Durante questi viaggi, Michelangelo strinse anche amicizia con Giordano Bruno che conosceva i conti di Pembroke e, sotto il loro patrocinio, nel 1588, il 24enne Michelangelo raggiunse l’Inghilterra. A Stratford, la signora Crollalanza aveva un cugino il cui figlio, di nome William, era morto prematuramente. Sembra che Michelangelo abbia preso il nome proprio da questo cugino, ma potrebbe anche aver semplicemente tradotto esattamente il nome e il cognome della madre. Nel suo Saggio “Shakespeare era italiano”, Iuvara cerca di dare risposte anche ad altre domande: come poteva il figlio di un guantaio – come la storia della letteratura tramanda – possedere l’immensa cultura classica che Shakespeare dimostra? Fra le storie da lui narrate e Stratford non ci sono legami e questo ha fatto sospettare che, in realtà, le origini di William Shakespeare non siano quelle che vengono riportate nei libri di letteratura. Non c’è nulla che unisca la sua vita e le sue opere alla cittadina inglese di Stratford on Avon. E poi, perché mai Shakespeare avrebbe dovuto farcire la sua Commedia “Much ado about Nothing” con espressioni tipicamente siciliane tipo “mizzica”? Ci sono troppi “mizzica” nelle opere di Shakespeare che ci fanno affermare che è siciliano. Questa commedia richiama il detto “Tantu trafico ppi nenti”, scritta da Michelangelo Florio, nel 1579.

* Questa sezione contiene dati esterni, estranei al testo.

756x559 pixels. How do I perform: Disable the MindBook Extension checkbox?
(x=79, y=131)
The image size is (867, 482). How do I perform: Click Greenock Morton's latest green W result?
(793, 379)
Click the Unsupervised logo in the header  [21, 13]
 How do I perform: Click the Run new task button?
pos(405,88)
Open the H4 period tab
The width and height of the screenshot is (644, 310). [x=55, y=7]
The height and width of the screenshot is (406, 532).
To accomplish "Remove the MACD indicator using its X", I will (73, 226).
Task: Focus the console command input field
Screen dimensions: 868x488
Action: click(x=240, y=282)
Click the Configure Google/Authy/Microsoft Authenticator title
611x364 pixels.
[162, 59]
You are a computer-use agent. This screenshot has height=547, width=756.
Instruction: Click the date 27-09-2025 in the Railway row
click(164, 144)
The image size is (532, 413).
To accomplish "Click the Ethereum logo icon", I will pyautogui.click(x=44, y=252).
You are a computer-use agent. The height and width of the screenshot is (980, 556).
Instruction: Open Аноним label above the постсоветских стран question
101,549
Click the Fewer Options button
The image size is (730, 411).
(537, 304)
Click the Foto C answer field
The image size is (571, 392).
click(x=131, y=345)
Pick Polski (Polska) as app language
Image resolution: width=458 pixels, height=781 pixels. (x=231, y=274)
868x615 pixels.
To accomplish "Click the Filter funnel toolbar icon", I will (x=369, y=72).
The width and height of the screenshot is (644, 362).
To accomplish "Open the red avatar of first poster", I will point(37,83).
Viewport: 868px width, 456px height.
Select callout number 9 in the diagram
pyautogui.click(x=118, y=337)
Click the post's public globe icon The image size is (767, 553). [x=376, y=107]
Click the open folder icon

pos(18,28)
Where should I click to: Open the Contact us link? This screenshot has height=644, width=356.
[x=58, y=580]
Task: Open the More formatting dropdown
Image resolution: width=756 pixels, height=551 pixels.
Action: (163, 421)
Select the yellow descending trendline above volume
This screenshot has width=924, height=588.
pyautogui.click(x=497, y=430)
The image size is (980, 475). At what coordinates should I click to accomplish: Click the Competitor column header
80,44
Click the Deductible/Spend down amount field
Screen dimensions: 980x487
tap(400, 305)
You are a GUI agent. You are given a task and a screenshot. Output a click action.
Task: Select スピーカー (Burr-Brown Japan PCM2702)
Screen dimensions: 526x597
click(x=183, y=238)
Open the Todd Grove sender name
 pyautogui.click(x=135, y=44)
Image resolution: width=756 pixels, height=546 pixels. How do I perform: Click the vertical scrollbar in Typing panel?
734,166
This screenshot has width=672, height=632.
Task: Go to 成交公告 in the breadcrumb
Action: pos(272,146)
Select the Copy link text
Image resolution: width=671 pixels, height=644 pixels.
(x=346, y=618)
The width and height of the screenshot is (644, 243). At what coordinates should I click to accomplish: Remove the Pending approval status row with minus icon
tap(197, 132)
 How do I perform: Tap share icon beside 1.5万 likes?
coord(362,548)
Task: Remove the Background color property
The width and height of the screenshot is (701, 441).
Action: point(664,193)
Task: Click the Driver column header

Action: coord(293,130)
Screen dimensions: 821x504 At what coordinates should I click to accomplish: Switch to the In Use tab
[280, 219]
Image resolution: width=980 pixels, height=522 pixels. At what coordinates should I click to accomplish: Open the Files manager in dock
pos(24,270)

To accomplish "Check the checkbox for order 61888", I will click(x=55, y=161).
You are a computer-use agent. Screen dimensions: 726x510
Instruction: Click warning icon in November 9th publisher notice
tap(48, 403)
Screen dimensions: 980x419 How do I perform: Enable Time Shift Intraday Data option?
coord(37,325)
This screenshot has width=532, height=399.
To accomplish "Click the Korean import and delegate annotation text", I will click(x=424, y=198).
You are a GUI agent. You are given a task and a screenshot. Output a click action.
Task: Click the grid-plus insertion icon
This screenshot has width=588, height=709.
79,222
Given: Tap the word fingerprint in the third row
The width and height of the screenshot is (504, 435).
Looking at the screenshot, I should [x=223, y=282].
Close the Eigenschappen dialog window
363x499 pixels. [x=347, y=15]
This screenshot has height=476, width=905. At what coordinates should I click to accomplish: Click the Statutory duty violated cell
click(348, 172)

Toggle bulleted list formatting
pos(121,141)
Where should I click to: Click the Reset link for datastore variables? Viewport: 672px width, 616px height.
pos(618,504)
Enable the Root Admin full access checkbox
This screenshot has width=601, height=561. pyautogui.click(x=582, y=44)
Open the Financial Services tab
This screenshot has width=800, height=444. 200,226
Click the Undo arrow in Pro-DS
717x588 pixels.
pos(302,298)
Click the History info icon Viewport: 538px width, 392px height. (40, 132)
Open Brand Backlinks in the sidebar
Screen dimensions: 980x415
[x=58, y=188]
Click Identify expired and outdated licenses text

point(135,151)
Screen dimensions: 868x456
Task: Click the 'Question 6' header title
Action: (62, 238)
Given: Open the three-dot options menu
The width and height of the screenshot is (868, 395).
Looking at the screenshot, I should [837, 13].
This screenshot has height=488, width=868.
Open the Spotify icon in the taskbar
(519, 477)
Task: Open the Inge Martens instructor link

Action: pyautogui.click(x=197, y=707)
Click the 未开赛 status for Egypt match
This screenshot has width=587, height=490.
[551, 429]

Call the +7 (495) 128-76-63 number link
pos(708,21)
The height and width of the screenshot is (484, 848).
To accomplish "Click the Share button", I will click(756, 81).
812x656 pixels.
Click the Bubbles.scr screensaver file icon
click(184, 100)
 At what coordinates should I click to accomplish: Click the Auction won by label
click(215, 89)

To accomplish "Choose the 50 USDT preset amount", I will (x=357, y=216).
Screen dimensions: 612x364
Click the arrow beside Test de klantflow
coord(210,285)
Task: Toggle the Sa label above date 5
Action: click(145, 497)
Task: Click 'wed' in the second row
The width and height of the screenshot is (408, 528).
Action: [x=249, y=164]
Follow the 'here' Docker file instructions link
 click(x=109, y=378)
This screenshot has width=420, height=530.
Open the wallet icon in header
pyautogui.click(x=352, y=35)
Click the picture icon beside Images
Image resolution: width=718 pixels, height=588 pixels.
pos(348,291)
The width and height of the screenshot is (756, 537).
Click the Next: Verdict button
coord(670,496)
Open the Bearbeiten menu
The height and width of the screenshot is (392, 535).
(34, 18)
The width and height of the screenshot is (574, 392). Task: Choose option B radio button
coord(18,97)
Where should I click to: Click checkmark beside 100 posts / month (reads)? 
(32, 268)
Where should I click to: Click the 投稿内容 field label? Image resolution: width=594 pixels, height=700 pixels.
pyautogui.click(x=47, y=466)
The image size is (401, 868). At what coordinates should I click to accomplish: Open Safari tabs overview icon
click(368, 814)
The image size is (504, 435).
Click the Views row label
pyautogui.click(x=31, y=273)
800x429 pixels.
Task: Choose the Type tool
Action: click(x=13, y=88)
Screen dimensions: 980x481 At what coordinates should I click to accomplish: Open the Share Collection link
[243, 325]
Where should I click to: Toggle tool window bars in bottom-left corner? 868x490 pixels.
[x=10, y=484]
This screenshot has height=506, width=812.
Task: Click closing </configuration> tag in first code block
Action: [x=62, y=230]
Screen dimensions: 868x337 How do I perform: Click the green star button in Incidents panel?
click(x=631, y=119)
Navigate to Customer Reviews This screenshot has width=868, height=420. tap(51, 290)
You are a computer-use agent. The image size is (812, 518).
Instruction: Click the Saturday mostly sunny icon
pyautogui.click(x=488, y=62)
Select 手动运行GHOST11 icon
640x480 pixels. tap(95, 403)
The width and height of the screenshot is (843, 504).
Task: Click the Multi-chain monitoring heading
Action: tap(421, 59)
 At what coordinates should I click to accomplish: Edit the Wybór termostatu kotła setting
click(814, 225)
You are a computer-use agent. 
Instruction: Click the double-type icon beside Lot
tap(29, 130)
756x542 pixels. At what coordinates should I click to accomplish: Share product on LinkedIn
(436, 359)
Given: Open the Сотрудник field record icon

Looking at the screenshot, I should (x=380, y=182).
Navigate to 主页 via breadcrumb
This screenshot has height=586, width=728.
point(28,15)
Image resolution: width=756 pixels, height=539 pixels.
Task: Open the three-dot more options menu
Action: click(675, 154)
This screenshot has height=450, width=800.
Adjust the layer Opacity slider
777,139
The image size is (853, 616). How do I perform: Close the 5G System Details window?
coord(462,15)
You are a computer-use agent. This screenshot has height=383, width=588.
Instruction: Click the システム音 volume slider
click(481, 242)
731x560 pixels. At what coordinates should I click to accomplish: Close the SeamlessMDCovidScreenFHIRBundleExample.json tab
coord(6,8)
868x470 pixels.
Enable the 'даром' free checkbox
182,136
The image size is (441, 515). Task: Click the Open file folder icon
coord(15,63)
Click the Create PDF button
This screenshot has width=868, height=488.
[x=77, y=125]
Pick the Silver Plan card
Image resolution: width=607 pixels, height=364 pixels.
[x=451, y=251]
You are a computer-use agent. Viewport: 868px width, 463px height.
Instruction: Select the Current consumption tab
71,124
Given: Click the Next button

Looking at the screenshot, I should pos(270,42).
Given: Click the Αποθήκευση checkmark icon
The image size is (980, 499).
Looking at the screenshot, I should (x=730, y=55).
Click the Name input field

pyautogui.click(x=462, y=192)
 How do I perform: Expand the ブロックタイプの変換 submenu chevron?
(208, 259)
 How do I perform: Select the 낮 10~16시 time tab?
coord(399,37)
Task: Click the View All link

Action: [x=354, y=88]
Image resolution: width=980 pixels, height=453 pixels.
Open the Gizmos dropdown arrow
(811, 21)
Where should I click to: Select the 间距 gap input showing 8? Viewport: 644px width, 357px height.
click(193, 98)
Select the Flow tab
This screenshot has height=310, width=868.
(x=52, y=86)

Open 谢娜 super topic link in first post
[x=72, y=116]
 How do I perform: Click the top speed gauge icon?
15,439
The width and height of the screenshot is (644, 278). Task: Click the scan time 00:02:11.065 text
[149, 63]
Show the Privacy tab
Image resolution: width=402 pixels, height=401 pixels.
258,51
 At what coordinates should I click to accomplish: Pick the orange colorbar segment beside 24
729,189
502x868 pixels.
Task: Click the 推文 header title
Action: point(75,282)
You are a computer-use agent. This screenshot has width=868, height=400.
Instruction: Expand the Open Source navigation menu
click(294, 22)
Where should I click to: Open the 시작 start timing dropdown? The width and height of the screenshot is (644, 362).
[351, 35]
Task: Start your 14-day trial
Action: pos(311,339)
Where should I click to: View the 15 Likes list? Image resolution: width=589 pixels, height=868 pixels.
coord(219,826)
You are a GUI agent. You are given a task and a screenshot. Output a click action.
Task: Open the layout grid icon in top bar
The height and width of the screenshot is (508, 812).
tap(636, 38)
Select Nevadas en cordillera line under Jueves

Inoltre, Florio avrebbe scritto e pubblicato, nel 1583, il Volumetto “I secondi frutti” che contiene molte citazioni e proverbi, presenti nell’“Amleto” di molti anni dopo. Poco più di 50 anni prima del Juvara, la teoria dell’origine messinese di Shakespeare era stata riproposta nel 1950 dal prof. Enrico Besta dell’Università di Palermo. In precedenza, il 4 febbraio 1927 un giornalista romano, Santi Paladino, scrisse un articolo sul Giornale “L’Impero”, dal titolo “Il grande tragico Shakespeare sarebbe italiano”. Paladino affermava che Shakespeare era lo stesso Florio, Michelangelo, figlio di Giovanni Florio e di Guglielmina Crollalanza, basandosi sul ritrovamento del suddetto volumetto del calvinista Michelangelo Florio. Su questa sua tesi pubblicò due Libri, nel 1929 e nel 1955: “Un italiano autore delle opere shakespeariane”. Altre singolari circostanze. Nei registri scolastici di Stratford non compare il nome di nessun William Shakespeare e neanche i registri del club che Shakespeare frequentava lo menzionano, mentre invece, in questi elenchi figura Michelangelo Florio. Non trovandosi documenti relativi alla vita di Shakespeare, eccetto l’atto di battesimo, avvenuto il 26 aprile 1564 in cui si legge: “Gulielmus, filius Johannes Shakspere”, il periodo che va dal 1585 al 1592 è definito dagli studiosi come lost years (“anni perduti”).

A Stratford, Shakespeare ebbe, finalmente, modo di dedicarsi a scrivere per il teatro e qui hanno inizio i suoi giorni di gloria. Da buon siciliano, naturalmente, avrebbe mantenuto il suo accento che non tutti capivano. All’inizio, non sempre riusciva ad esprimersi in un inglese corretto, ma con l’aiuto del cugino letterato, che tradusse i suoi scritti dall’italiano all’inglese e della moglie, sposata quando aveva 28 anni, superò le difficoltà iniziali. Poi, s’impadronì, perfettamente, dell’inglese, coniando addirittura migliaia di nuovi vocaboli e arricchendo in maniera straordinaria la propria produzione letteraria. La precarietà dell’esistenza, il crollo dei potenti, la denuncia che la corruzione e il potere dell’oro comportano, l’amore nelle sue varie forme, sono stati scandagliati da Shakespeare nei suoi vari drammi non solo per far divertire la gente, ma anche per insegnare qualcosa. In essi, viene evidenziata la dignità suprema della persona umana come fondamento di una società più giusta e solidale, per la quale vale la pena vivere e lavorare, per una migliore Unione Europea che rimane il progetto politico più affascinante, più coraggioso e più importante che si sia mai visto in questi ultimi secoli.